Maybe you're one of those folks who can remember how curl works.

curl -D - -k --proxy localhost:8080 https://api.protect.earth/v1/orders/c36916f7-7591-47e5-b069-f983b9c0f320

That will make requests to the https://api.protect.earth/v1/orders/{uuid} endpoint of the Protect Earth API, pass the request and response through mitmproxy, and write the output to dump.har.

Doing all of this in curl was a bit of a mess so I grabbed Insomnia and clicked around the API a bit, hitting as many resources and collections as possible, so the OpenAPI is based on a superset of all the data it's seen, instead of just the one JSON representation.

Step 4: Converting HAR to OpenAPI

There are a lot of tools out there to convert a HAR to OpenAPI, but some of them are old, some of them are bad, and most of them are both.

Akita is fantastic at doing this, and can handle all nullable, optional, polymorphic, and generally funny shaped data! It'll take a stab at noticing formats of strings, all of which saves you time from filling all this in manually.

The akita apispec command can import dump.har to your service, and give it a name. The service was protect-earth and the spec was just called mySpec because that's what the docs said and it doesn't seem to matter.

akita apispec --traces dump.har --out akita://protect-earth:spec:mySpec

The Services page in Akita should now be aware of the service you just uploaded.

Once logged into Akita dashboard, click Services on the navigation bar, and you should see your new service showing up.

Click on that and there will be a list of endpoints its aware of, with parameters used to avoid duplicating endpoints for different UUIDs or other parameters as other tools often do.

A list of endpoints, with an expandable panel showing metadata for each body property, objects, arrays, even headers its noticed.

Those endpoints have all their metadata associated in Akita, which means it's ready for exporting as OpenAPI through the web interface.

The "Download Spec" button will download an OpenAPI file in YAML

The OpenAPI document will be created as YAML, and at time of writing is producing OpenAPI v3.0. Ideally it would soon be updated to OpenAPI v3.1, but the differences are not huge and can be changed manually.

Once you've got this OpenAPI YAML document you can shove it into your Git repo to live alongside your code. It might not be perfect, but you can hook that Git repo up to a web-based OpenAPI editor like Stoplight Platform, or a local file editor like Stoplight Studio, or just manually wrangle the YAML in your favourite text editor.

Connect a project to Git in Stoplight via the Add Project > Add from GitHub/GitLab/etc wizard.

However you go about it, you can tidy up the OpenAPI document according to your preferences, and publish the docs when you're done.

Tidied up and improved OpenAPI document hosted on Stoplight via Git.

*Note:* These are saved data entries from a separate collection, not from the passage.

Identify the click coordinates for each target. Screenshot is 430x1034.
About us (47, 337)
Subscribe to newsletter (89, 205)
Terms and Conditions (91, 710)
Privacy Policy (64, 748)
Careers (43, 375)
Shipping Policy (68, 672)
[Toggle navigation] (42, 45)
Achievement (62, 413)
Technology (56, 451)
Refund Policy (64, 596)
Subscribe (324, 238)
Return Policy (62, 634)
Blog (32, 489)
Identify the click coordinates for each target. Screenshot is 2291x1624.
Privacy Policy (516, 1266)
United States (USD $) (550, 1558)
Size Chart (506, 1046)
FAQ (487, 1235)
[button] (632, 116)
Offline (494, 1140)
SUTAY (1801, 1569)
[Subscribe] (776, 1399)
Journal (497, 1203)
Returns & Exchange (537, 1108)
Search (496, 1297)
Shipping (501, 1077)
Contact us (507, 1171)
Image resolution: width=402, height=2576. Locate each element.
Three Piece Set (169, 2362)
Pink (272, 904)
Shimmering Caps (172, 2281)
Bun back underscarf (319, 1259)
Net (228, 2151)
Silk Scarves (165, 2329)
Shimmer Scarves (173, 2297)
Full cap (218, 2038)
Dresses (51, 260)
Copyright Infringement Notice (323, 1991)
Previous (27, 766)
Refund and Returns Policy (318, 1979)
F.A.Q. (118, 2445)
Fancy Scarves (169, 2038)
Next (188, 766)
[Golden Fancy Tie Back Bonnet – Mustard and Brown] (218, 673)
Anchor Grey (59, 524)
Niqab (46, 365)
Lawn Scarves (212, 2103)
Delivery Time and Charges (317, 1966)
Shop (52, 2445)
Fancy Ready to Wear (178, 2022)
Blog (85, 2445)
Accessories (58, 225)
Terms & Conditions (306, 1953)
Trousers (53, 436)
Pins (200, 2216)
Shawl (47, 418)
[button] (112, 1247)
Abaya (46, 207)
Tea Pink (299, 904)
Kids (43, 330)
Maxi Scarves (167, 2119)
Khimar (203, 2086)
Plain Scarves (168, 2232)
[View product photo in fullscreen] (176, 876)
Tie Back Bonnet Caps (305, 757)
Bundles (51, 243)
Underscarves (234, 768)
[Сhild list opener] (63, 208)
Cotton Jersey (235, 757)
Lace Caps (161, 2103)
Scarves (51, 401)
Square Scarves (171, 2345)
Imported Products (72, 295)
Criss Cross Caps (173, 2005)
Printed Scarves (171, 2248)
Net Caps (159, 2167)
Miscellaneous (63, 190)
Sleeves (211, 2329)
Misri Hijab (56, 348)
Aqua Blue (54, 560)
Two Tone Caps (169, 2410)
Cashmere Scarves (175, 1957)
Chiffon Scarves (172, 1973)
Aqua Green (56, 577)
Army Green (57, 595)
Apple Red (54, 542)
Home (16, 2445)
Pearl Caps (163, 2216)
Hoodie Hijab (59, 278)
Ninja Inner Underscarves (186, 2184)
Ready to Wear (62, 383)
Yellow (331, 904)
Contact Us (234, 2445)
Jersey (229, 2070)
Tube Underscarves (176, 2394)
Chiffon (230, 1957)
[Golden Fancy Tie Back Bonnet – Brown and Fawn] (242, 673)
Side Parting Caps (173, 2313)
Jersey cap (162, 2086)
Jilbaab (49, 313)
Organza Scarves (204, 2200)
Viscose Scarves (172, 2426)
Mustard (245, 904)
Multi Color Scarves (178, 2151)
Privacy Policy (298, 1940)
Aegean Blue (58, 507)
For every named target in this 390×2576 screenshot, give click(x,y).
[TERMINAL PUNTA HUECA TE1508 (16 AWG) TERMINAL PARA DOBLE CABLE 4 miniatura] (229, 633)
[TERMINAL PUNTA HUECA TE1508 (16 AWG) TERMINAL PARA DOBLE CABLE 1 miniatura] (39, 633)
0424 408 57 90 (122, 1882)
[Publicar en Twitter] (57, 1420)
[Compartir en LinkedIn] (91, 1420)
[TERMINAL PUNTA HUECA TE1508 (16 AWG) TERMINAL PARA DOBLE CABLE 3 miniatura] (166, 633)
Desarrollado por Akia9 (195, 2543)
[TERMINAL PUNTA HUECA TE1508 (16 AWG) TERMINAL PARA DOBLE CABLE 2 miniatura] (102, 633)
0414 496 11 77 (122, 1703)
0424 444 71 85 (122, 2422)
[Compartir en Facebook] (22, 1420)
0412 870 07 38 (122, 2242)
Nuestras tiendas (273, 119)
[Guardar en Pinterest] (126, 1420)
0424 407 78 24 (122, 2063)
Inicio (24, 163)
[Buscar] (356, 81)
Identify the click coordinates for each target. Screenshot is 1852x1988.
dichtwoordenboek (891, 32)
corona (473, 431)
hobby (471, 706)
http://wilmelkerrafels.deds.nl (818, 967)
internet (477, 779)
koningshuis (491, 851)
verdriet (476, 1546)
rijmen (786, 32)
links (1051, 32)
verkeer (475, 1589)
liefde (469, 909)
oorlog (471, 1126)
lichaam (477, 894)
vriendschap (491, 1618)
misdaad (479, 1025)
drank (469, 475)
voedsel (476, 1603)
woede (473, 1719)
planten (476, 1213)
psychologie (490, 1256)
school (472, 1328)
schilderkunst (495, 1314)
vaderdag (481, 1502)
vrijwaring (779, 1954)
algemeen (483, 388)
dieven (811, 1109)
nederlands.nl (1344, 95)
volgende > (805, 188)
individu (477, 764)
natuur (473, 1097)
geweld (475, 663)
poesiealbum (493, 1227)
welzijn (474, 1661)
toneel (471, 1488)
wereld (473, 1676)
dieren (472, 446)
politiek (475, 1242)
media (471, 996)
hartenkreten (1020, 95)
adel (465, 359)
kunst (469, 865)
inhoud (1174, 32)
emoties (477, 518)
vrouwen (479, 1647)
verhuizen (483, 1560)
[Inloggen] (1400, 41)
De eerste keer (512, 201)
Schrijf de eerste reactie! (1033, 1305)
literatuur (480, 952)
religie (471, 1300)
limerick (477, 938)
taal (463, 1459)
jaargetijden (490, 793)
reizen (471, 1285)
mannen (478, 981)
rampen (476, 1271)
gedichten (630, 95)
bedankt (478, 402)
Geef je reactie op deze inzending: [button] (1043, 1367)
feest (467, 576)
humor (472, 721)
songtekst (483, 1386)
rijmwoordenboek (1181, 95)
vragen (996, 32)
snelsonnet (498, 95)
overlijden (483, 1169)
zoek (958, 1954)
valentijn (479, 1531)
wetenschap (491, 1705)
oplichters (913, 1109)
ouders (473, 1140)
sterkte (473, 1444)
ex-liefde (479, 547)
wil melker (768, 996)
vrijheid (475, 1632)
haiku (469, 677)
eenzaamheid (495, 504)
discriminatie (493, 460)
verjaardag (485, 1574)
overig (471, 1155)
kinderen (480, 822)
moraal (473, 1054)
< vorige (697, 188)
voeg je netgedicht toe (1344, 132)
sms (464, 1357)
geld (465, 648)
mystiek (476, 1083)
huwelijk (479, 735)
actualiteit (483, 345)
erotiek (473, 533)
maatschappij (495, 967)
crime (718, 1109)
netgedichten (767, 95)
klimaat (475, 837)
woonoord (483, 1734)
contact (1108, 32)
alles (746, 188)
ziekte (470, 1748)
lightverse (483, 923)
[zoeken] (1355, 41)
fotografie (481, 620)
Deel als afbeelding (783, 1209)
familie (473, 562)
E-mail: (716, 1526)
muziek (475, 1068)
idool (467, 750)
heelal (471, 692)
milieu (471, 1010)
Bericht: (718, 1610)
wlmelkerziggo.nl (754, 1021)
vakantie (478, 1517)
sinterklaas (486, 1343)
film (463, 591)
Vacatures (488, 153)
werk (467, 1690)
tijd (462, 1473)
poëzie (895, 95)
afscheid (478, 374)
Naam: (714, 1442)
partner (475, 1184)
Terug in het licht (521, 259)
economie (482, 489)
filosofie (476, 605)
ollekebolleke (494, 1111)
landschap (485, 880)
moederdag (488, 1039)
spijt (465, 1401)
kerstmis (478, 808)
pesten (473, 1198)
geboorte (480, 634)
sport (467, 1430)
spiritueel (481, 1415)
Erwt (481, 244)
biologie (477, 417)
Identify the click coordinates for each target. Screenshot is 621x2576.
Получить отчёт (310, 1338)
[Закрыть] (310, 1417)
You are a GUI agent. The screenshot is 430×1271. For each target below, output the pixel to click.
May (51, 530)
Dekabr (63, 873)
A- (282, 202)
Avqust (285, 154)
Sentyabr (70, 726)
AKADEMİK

How you might chose to tidy up the OpenAPI is another article for another day, but getting some OpenAPI without having to manually wrangle it all by hand is a huge timesaver. More importantly it's likely to help API teams get on board with any organization-wide push for API Design-first, or any other API Program or workflow that requires OpenAPI.

Now, I'm off to plan out a new endpoint for the Protect Earth API using the design-first approach, so I can give multiple consumers a mock endpoint to hit to see if it'll work for them, before I bother writing up a bunch of code I'll only have to change later based on their feedback.